- PROBLEM TO WORK ON -
Reproduce the records below in full and without edits, omitting images.

- Stored entries -
☆ ☆ ☆
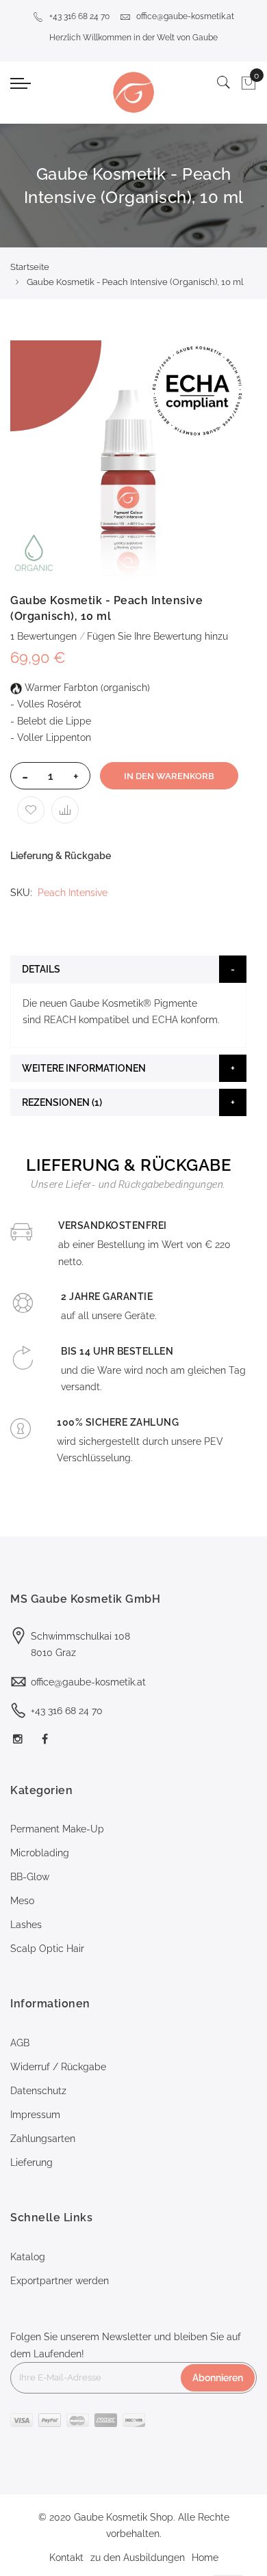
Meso (22, 1900)
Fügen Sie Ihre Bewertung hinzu (157, 636)
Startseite (29, 267)
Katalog (27, 2256)
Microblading (39, 1852)
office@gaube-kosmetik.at (185, 16)
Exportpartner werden (59, 2280)
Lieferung (31, 2162)
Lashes (26, 1924)
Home (205, 2557)
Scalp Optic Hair (47, 1948)
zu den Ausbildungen (137, 2557)
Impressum (35, 2114)
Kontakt (66, 2557)
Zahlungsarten (42, 2138)
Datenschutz (38, 2090)
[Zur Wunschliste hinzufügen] (30, 810)
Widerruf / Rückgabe (58, 2066)
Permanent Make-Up (57, 1828)
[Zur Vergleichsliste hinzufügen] (65, 810)
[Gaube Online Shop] (133, 92)
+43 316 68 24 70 (79, 16)
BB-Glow (29, 1876)
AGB (19, 2042)
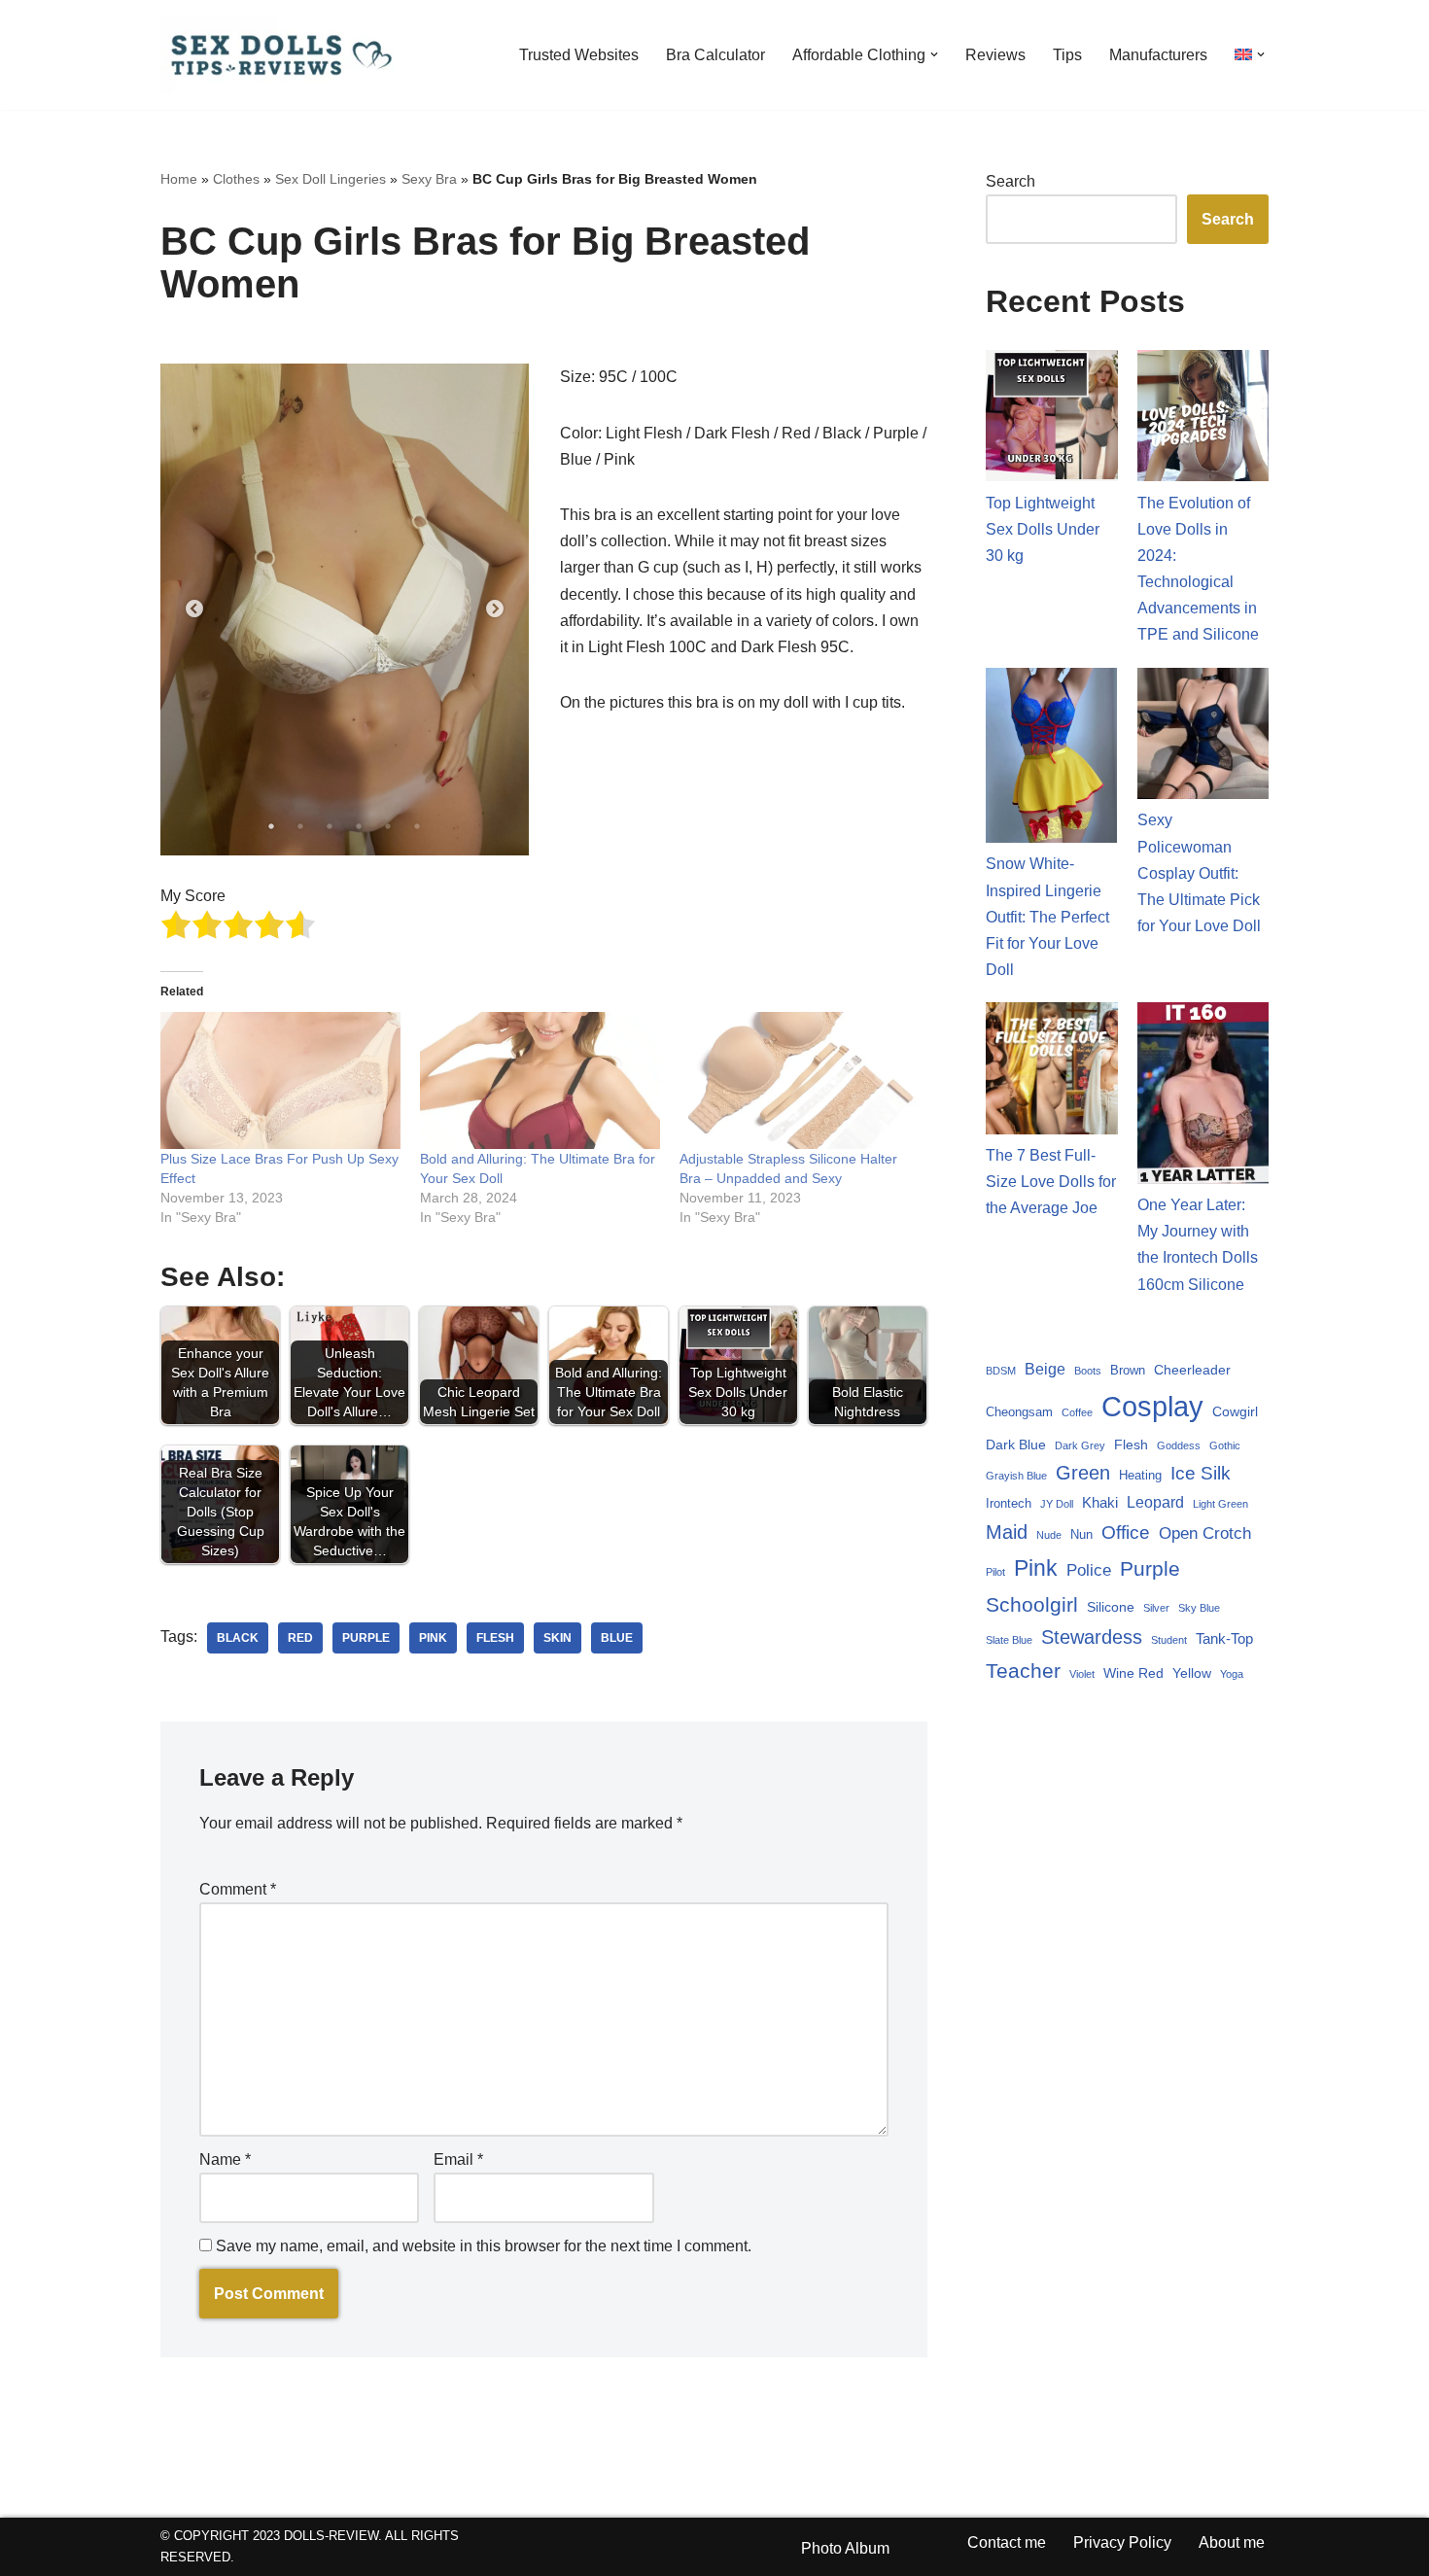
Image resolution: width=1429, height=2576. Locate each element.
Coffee (1077, 1412)
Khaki (1100, 1502)
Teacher (1023, 1670)
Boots (1087, 1370)
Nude (1049, 1535)
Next (495, 609)
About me (1232, 2542)
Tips (1067, 55)
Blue (617, 1638)
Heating (1140, 1475)
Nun (1081, 1534)
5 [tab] (388, 826)
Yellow (1191, 1673)
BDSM (1001, 1370)
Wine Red (1133, 1673)
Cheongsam (1019, 1412)
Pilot (995, 1572)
☆ ☆ ☆
- ANSWER FOR THIS EXERCISE -
Meso (22, 1900)
Fügen Sie Ihre Bewertung hinzu (157, 636)
Startseite (29, 267)
Katalog (27, 2256)
Microblading (39, 1852)
office@gaube-kosmetik.at (185, 16)
Exportpartner werden (59, 2280)
Lieferung (31, 2162)
Lashes (26, 1924)
Home (205, 2557)
Scalp Optic Hair (47, 1948)
zu den Ausbildungen (137, 2557)
Impressum (35, 2114)
Kontakt (66, 2557)
Zahlungsarten (42, 2138)
Datenschutz (38, 2090)
[Zur Wunschliste hinzufügen] (30, 810)
Widerruf / Rückgabe (58, 2066)
Permanent Make-Up (57, 1828)
[Zur Vergleichsliste hinzufügen] (65, 810)
[Gaube Online Shop] (133, 92)
+43 316 68 24 70 (79, 16)
BB-Glow (29, 1876)
AGB (19, 2042)
Image resolution: width=1429, height=2576. Locate each element.
Coffee (1077, 1412)
Khaki (1100, 1502)
Teacher (1023, 1670)
Boots (1087, 1370)
Nude (1049, 1535)
Next (495, 609)
About me (1232, 2542)
Tips (1067, 55)
Blue (617, 1638)
Heating (1140, 1475)
Nun (1081, 1534)
5 [tab] (388, 826)
Yellow (1191, 1673)
BDSM (1001, 1370)
Wine Red (1133, 1673)
Cheongsam (1019, 1412)
Pilot (995, 1572)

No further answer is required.